Founded on December 4, 1906, Alpha Phi Alpha, the first, largest, and most influential intercollegiate Greek-letter fraternity established for African Americans, has supplied voice and vision to the struggle of African-Americans and people of color around the world. Initially, the Fraternity served as a means of intellectual advancement and support for men of color at Cornell. As founder Henry Arthur Callis euphemistically stated—because the half-dozen African American students at Cornell University during the school year 1904-05 did not return to campus the following year, the incoming students in 1905-06, in founding Alpha Phi Alpha, were determined to bind themselves together to ensure that each would survive in the racially hostile environment.

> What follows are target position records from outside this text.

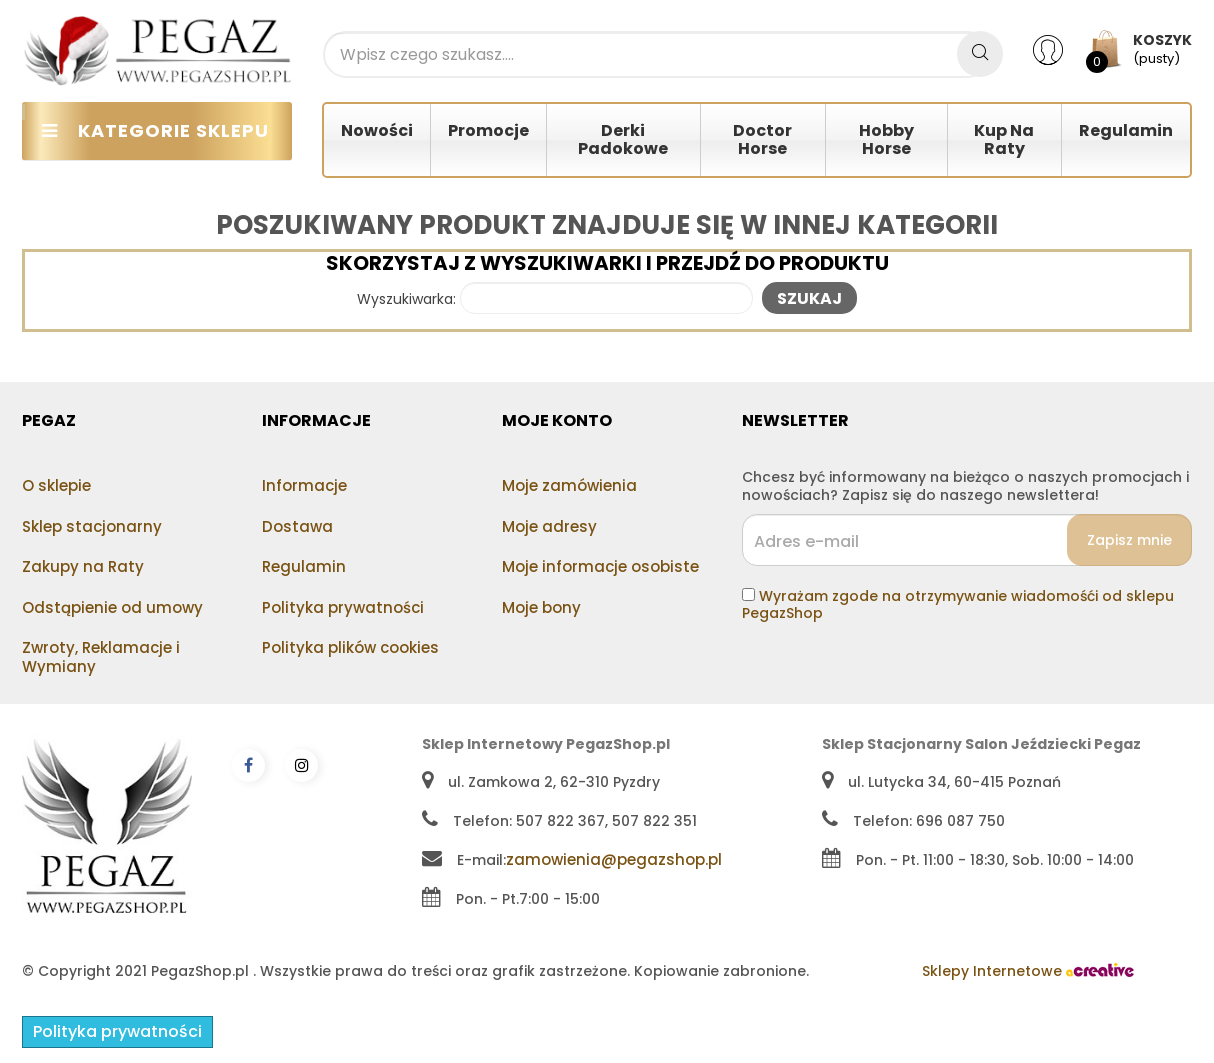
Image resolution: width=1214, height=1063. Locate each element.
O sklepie (56, 485)
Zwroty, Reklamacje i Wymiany (101, 657)
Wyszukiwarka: (406, 300)
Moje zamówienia (569, 485)
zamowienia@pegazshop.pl (614, 859)
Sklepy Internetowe (1028, 971)
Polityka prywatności (343, 607)
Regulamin (304, 566)
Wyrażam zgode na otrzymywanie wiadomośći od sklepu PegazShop (958, 605)
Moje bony (541, 607)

Today, Alpha counts over 185,000 men among its brotherhood and has chartered over 850 chapters throughout all 50 states, the African continent, Europe, and the Caribbean. Alpha Phi Alpha has long stood at the forefront of the world community’s fight for civil rights through distinguished members such as W.E.B. DuBois, Congressman Adam Clayton Powell, Jr., United States Senator Edward Brooke, Rev. Dr. Martin Luther King, Jr., Supreme Court Justice Thurgood Marshall, United Nations Ambassador Andrew Young, and many others.
The founders, students at Cornell University in Ithaca, New York, are known as the Seven Jewels. They are Henry Arthur Callis, Charles Henry Chapman, Eugene Kinckle Jones, George Biddle Kelley, Nathaniel Allison Murray, Robert Harold Ogle, and Vertner Woodson Tandy. These young, visionary men recognized the need for a strong bond in an institution of higher learning that traditionally didn’t cater to men of African descent. They were keenly aware of how the ills of racism, discrimination, and prejudice systematically plagued African Americans, and sought to use the bonds of brotherhood to help each other, as well as, members of the campus and neighboring community march onward and upward.